While the bottom-up approaches to complex systems generate lots of good ideas, they also have serious limitations. First of all, mission critical applications, including those used by the police, fire department and emergency management need to be very carefully designed and operated. These applications are intrinsically top-down. So are financial management applications in general, including tax collections and social assistance payments.
Privacy is another major consideration. Its important that government, at all levels, make more of their data openly available. It increases transparency and enables citizens to develop all kinds of innovative apps to complement the government’s own applications. However, given the enormous amounts of personal data out there, as well as the ability to link and find patterns across multiple data sets, we must be really careful that such open data, released with the best of intentions, does not lead to serious violations of people’s privacy.
While innovation almost always emerges bottom-up from individuals, research communities and start-ups, their successful implementation and deployment requires a fair degree of the kind of top-down governance best provided by companies, government agencies or professional organizations. Even open organizations like the Internet, World Wide Web and Linux have succeeded because they carefully balance the bottom-up innovation of their highly creative communities with the top-down governance provided by IETF, W3C and the Linux Foundation respectively.

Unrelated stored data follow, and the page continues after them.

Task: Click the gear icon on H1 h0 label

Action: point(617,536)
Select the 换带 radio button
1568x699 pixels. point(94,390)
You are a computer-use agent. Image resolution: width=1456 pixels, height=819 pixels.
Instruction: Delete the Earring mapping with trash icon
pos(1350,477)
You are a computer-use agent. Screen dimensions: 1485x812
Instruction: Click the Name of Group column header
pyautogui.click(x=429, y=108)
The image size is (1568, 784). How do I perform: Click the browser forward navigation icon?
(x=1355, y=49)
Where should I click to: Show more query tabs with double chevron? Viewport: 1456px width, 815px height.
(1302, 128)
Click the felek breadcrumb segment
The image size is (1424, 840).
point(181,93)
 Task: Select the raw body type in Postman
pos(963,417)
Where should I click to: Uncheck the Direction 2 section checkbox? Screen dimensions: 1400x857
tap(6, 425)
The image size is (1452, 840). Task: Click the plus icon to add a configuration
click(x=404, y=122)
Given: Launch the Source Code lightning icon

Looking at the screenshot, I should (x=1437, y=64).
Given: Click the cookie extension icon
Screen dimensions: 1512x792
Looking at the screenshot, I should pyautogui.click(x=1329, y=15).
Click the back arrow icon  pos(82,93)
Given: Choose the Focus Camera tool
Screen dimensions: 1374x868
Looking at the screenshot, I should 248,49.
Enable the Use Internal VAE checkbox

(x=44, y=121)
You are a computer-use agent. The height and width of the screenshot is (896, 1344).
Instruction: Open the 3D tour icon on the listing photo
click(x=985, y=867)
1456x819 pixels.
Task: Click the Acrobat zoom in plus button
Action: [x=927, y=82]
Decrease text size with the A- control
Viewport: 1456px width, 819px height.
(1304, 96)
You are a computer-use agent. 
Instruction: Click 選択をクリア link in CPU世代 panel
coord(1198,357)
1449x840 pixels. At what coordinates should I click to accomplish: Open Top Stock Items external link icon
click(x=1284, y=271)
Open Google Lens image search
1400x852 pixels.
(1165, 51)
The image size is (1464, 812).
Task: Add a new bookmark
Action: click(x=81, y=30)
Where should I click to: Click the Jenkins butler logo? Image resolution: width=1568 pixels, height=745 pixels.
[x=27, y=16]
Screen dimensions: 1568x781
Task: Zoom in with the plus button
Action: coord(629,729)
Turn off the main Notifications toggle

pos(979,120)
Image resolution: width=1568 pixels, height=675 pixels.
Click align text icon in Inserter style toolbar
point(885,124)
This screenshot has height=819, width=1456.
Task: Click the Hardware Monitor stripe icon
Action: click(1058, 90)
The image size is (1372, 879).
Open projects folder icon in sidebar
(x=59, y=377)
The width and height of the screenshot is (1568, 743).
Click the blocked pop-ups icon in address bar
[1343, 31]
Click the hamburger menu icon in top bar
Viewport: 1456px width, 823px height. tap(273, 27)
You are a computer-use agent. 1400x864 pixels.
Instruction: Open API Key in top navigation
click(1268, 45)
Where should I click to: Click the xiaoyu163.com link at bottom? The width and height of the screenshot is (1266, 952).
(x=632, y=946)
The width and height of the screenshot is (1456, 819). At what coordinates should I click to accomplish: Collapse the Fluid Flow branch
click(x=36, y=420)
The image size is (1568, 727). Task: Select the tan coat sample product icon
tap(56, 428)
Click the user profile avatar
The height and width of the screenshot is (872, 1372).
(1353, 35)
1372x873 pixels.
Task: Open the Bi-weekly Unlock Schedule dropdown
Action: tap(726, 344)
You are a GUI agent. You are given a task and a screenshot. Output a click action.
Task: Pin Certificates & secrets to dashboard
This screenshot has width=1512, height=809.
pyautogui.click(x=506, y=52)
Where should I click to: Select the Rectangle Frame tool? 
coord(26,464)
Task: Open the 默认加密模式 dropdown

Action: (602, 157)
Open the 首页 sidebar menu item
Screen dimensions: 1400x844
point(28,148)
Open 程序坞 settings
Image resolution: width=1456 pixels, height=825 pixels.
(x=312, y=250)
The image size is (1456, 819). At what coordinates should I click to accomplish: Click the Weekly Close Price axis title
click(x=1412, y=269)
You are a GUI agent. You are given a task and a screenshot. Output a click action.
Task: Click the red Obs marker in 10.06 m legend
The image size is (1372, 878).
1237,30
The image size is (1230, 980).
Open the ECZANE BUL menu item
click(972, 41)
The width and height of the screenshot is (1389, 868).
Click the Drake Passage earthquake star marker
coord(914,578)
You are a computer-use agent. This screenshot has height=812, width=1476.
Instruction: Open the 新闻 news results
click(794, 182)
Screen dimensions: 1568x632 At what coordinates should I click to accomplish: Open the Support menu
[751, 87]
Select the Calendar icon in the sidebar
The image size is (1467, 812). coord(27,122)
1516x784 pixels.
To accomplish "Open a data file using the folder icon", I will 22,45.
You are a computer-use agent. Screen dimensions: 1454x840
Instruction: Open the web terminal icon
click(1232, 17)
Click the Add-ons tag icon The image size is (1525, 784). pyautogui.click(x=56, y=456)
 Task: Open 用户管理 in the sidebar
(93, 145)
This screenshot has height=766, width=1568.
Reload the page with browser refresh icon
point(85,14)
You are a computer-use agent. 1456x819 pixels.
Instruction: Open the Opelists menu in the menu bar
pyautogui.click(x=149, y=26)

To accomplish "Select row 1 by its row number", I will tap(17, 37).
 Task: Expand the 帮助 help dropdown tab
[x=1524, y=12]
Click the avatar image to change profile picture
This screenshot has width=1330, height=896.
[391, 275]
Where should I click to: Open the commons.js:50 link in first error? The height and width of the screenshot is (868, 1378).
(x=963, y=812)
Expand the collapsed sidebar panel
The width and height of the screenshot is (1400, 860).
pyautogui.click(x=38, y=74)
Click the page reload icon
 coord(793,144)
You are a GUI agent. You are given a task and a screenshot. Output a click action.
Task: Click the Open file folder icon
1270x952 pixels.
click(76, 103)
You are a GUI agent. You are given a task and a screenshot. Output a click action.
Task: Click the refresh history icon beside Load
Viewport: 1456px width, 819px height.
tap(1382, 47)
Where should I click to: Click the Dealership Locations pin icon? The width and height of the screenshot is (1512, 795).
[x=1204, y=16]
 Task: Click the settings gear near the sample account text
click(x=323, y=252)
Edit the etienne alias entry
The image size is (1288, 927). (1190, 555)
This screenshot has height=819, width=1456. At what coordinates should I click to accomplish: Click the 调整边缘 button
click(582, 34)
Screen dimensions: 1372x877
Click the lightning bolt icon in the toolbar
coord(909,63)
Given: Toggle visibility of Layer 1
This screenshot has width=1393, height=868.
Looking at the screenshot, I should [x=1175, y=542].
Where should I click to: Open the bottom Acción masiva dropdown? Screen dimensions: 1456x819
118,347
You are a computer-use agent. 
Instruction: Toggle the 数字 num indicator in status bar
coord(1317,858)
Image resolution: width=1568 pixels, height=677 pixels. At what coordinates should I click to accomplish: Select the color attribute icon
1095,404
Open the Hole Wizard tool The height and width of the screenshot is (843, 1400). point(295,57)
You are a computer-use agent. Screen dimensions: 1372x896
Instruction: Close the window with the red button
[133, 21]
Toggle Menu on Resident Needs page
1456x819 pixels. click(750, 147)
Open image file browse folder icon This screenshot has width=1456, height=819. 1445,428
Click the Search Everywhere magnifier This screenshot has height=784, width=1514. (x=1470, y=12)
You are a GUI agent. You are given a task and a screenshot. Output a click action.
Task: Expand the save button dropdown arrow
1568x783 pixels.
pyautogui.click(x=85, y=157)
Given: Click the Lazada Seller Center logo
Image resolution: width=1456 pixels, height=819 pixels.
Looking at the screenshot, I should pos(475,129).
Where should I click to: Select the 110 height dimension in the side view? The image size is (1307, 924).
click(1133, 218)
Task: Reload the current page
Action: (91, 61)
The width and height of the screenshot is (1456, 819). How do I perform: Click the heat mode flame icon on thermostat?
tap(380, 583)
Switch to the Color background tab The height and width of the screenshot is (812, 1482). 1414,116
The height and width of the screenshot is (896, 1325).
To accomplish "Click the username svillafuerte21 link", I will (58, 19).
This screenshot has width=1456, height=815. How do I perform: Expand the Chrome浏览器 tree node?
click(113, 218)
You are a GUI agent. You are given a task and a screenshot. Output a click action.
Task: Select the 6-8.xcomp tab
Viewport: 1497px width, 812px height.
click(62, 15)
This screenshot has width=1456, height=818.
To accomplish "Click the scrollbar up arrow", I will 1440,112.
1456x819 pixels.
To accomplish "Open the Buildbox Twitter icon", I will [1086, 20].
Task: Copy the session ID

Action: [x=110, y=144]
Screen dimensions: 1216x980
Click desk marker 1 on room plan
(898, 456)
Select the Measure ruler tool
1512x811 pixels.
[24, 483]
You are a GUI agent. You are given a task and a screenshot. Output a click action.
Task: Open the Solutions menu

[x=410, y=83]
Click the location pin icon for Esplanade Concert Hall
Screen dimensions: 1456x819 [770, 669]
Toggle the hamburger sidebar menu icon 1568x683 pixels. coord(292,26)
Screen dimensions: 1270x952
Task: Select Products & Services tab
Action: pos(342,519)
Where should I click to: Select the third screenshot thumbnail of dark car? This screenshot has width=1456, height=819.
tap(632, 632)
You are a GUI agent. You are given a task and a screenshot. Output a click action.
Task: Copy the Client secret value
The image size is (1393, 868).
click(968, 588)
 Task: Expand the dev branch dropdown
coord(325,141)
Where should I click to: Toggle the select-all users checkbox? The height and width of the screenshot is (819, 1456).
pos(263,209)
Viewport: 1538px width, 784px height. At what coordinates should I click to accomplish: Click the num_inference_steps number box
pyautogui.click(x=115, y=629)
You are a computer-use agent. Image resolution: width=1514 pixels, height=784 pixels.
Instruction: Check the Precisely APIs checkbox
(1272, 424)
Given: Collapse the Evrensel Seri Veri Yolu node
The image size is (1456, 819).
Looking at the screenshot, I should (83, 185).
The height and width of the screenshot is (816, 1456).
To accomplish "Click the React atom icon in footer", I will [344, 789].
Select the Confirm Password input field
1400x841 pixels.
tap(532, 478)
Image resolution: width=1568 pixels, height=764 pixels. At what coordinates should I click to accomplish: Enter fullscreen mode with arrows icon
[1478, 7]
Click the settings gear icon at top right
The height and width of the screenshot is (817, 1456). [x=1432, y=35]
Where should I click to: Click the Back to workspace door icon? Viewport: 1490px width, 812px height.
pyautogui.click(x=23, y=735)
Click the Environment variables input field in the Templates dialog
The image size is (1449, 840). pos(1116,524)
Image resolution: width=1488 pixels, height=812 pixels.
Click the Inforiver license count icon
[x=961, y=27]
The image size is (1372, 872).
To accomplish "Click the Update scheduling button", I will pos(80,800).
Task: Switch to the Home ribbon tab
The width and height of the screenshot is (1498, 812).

There is general agreement that platforms are the most effective architectures for achieving such a balance. Institutions, - whether private, public or NGOs, - are typically responsible for the development, operation and governance of the platform. They make the key business and architectural decisions, including market segment and target audience, as well as standards and interfaces.
Platforms aim to attract a wide ecosystem of users and companies, which will in turn develop a wide variety of innovative applications and services on the platform. The more such applications and services, the more valuable the platform becomes. The bulk of the innovation will generally come from the ecosystem, while the governance and support comes from the platform providers.
Platforms will play a major role in the evolution of smart cities, notes Siegele’s article:
“Many of the people actually setting up information systems for cities see their job as providing a platform, ... City governments could provide basic services such as environmental and traffic information, a citywide payment system along the lines of those now often used for mass transit and firewalls to keep users safe from hackers and other digital mischief-makers - and let citizens and companies use them to build their own offerings. But the balance between what the city provides and what is sorted out by the citizens and the companies they do with business with will differ from place to place.”
Different cities will make widely different choices on how to leverage their data services, largely based on cultural and political factors, as has long been the case with urban planning in general.
“And that variety should, in itself, act as a safeguard against dystopia. One of the great things about cities is that they can and do compete with each other. In most countries people have at least some choice as to which city to live and do business in. The quality of the information platform a city offers will increasingly become a factor in those choices.”